The president of ACEP serves two crucial roles for the College. He or she is a spokesperson for the College and determines the direction by establishing objectives and assigning them to committees.
I have the proven spokesperson experience and skills to effectively communicate the message, whether that’s with policymakers, the public, our colleagues in the House of Medicine, or other emergency physicians. I have the background and vision to unify the specialty and fortify the College.
“Hospitals have forced inefficient EHRs on us, boarded patients in the emergency department, and then complained to us about throughput times.” —Paul Kivela, MD, MBA, FACEP
Robert E. O’Connor, MD, MPH, FACEP (Virginia)
Current Professional Positions: professor and chair, physician-in-chief, Department of Emergency Medicine, University of Virginia Health System; emergency physician, Culpeper Regional Hospital
Internships and Residency: emergency medicine residency, Medical Center of Delaware
Medical Degree: MD, Medical College of Pennsylvania (1982)
Candidate Question Response:
I have been asked to define my “signature issue” for the next three years. I have served on the ACEP Board for six years, including this past year as chair of the Board. I have worked to formulate solutions to many of the problems that we all face every day.
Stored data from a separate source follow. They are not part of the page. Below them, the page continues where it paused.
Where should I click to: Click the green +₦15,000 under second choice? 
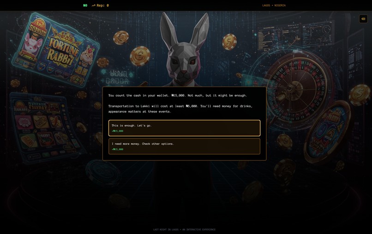117,149
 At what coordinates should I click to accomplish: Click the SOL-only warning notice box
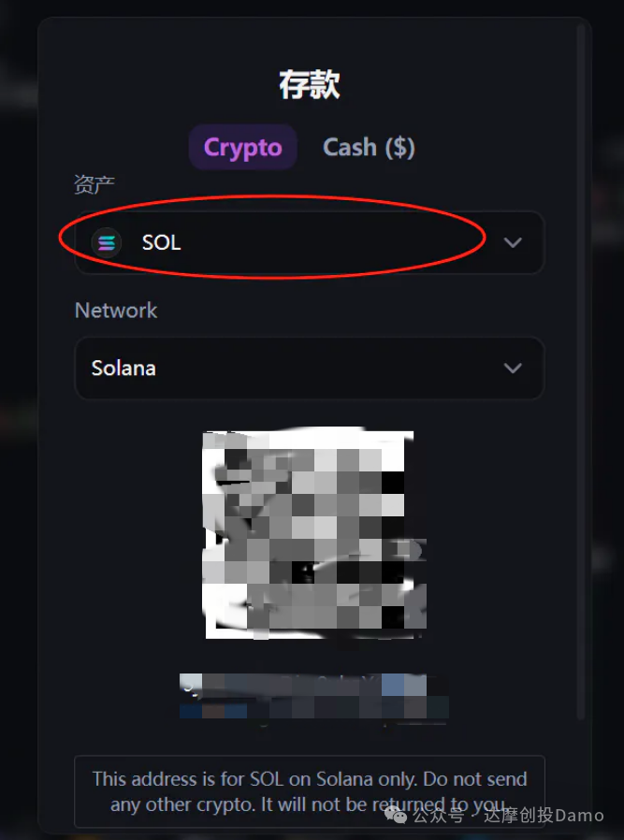[x=310, y=791]
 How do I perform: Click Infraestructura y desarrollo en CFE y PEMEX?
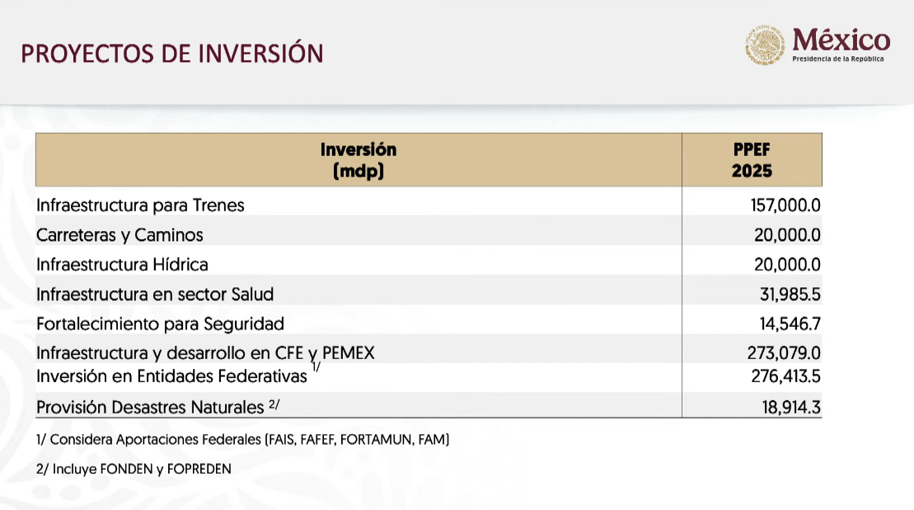pyautogui.click(x=205, y=353)
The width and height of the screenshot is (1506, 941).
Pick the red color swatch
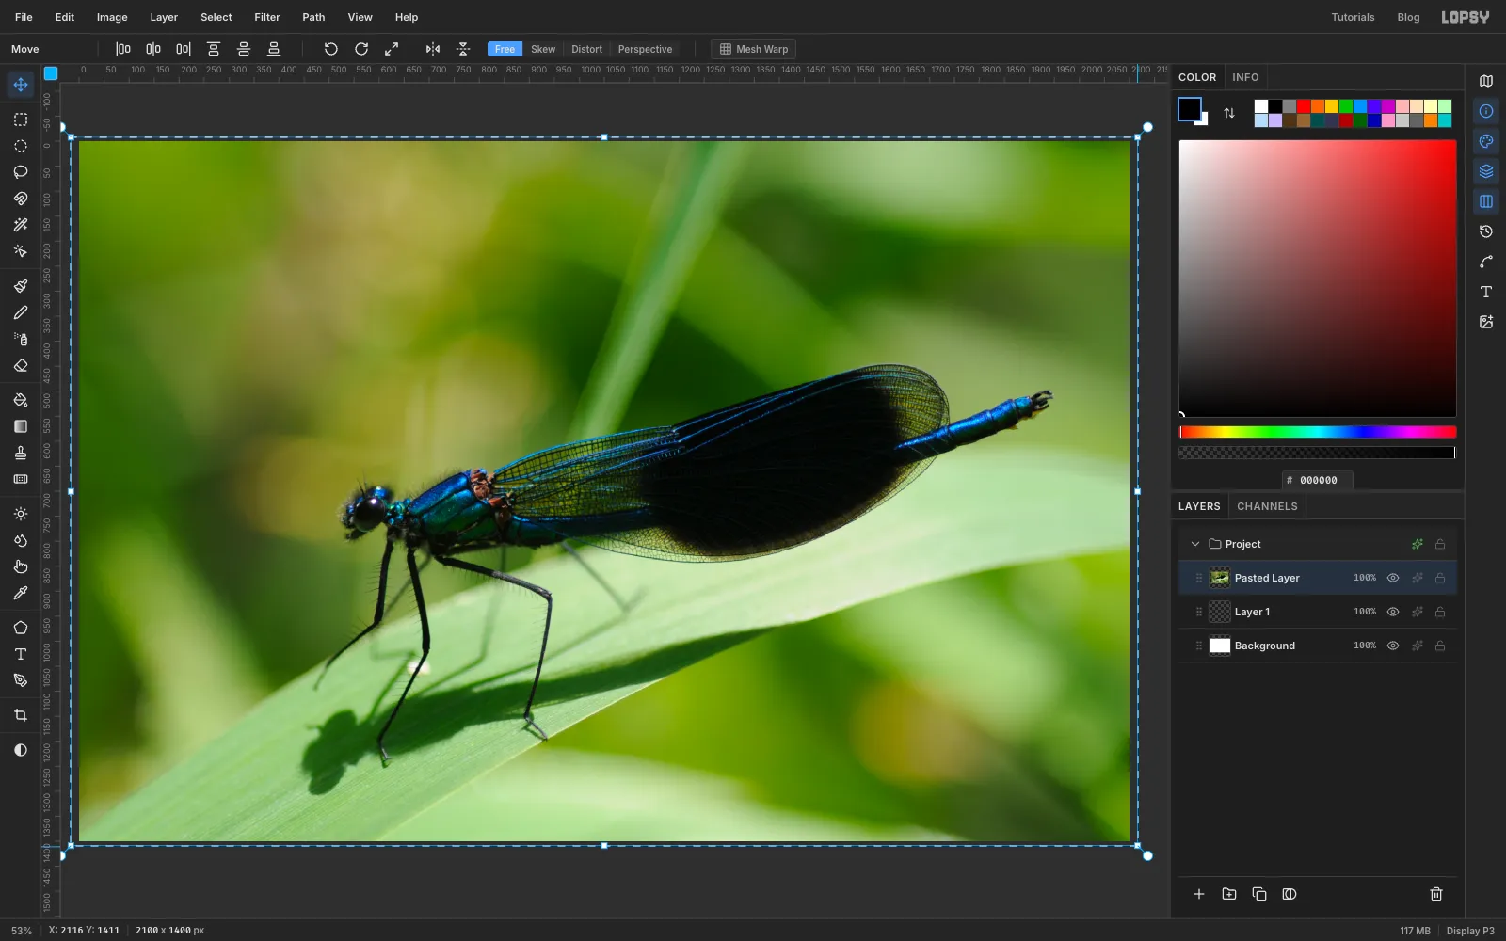coord(1304,106)
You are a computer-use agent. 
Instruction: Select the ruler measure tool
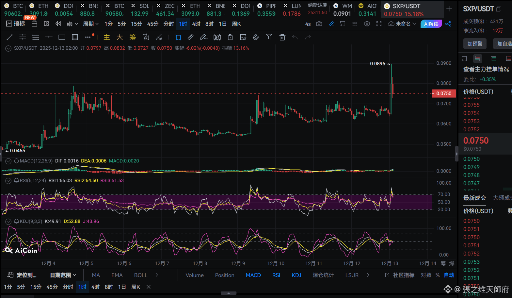click(191, 37)
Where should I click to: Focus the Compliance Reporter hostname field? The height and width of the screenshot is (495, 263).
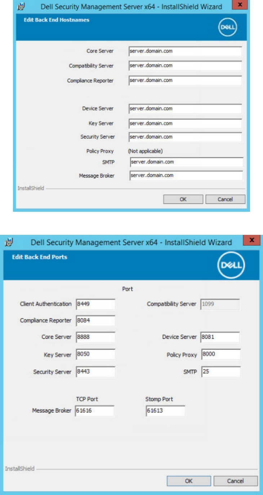[x=185, y=80]
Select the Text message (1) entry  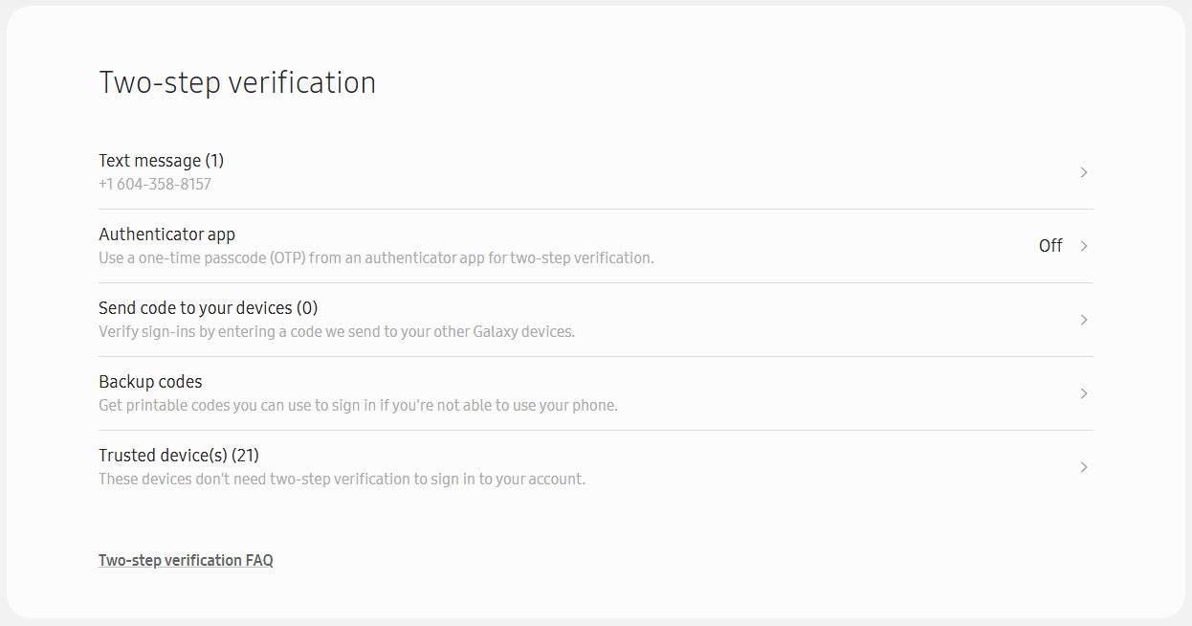click(x=161, y=160)
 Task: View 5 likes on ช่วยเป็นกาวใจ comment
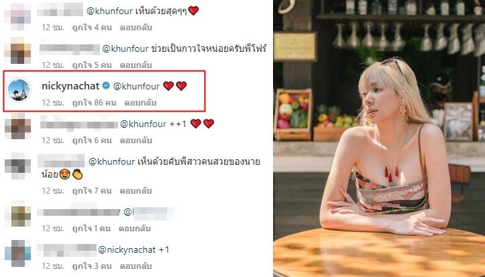(91, 65)
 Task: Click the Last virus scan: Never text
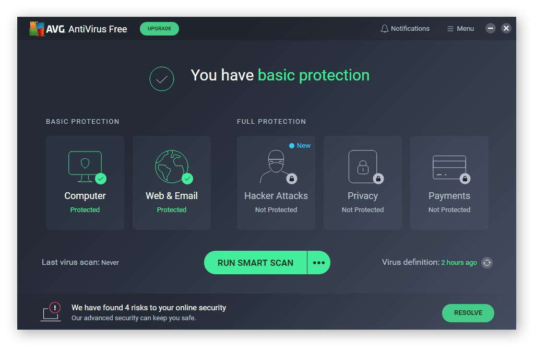tap(80, 262)
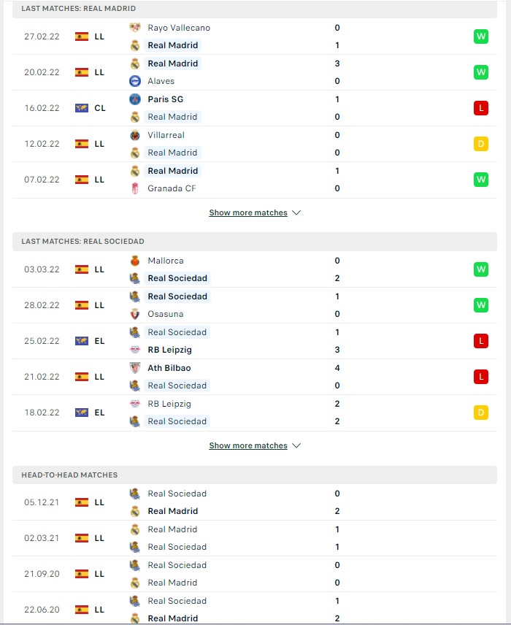This screenshot has width=511, height=625.
Task: Open the 05.12.21 head-to-head match row
Action: 255,502
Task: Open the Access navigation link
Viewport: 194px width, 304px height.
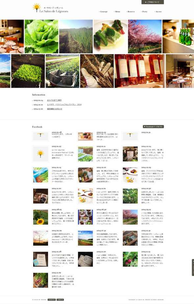Action: pyautogui.click(x=158, y=12)
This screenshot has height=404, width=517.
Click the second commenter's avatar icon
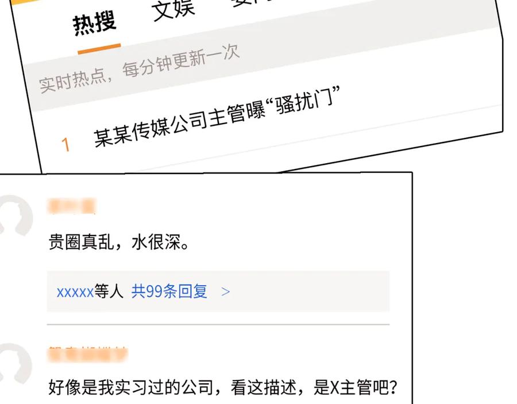[16, 363]
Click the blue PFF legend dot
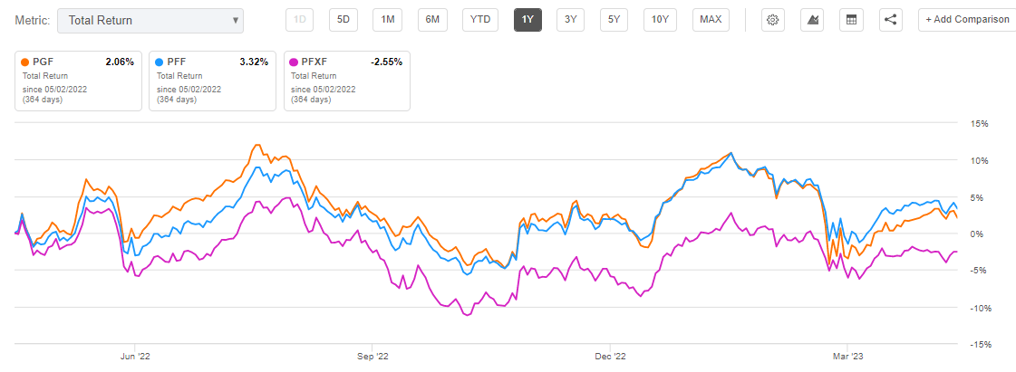This screenshot has width=1016, height=372. [x=160, y=62]
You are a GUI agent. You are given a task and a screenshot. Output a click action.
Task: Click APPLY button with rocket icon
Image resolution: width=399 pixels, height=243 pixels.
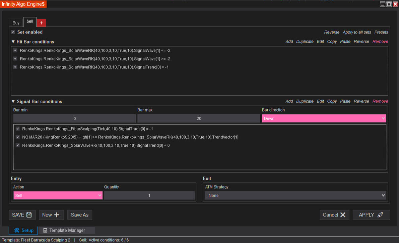(371, 215)
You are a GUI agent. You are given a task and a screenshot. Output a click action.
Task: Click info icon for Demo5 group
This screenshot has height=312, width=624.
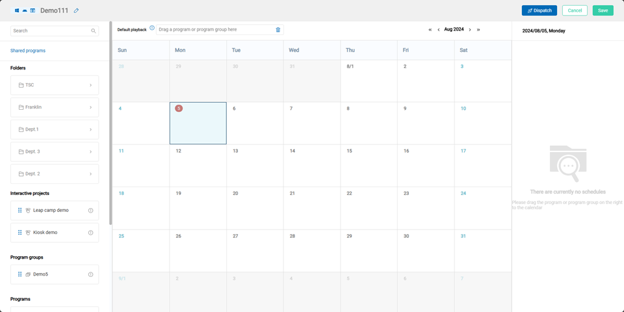click(90, 274)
Fair payment, tort reform, practice management, and physician wellness are but a few of these issues. Two of our newest initiatives, the CEDR and the Emergency Department Information Exchange (EDIE), represent a significant way to improve emergency care.
Would you rather work harder or work smarter? Documentation requirements, clinical decision making, reimbursement, and quality reporting are converging on emergency medicine and will force us to choose—do we work harder or smarter?
During my time as chair of the Board, we have made major commitments to launching CEDR and EDIE. Implementation is only the first step, and the use of technology to enable greater efficiency will be my signature issue during the next three years. These systems will require a sustained commitment to reach as many ED patients as possible while undergoing continual refinement. Imagine working a shift where you have access to information from every ED visit in the country for every patient you see. No more faxing medical releases to outside hospitals for old records. Imagine having access to national-level practice-improvement data that can be used to satisfy pay-for-performance requirements for reimbursement but also can be used to improve quality of care and outcomes. Imagine an EHR that provides work-saving decision support, documentation assistance, and integration with clinical data from all sources. This is how we work smarter.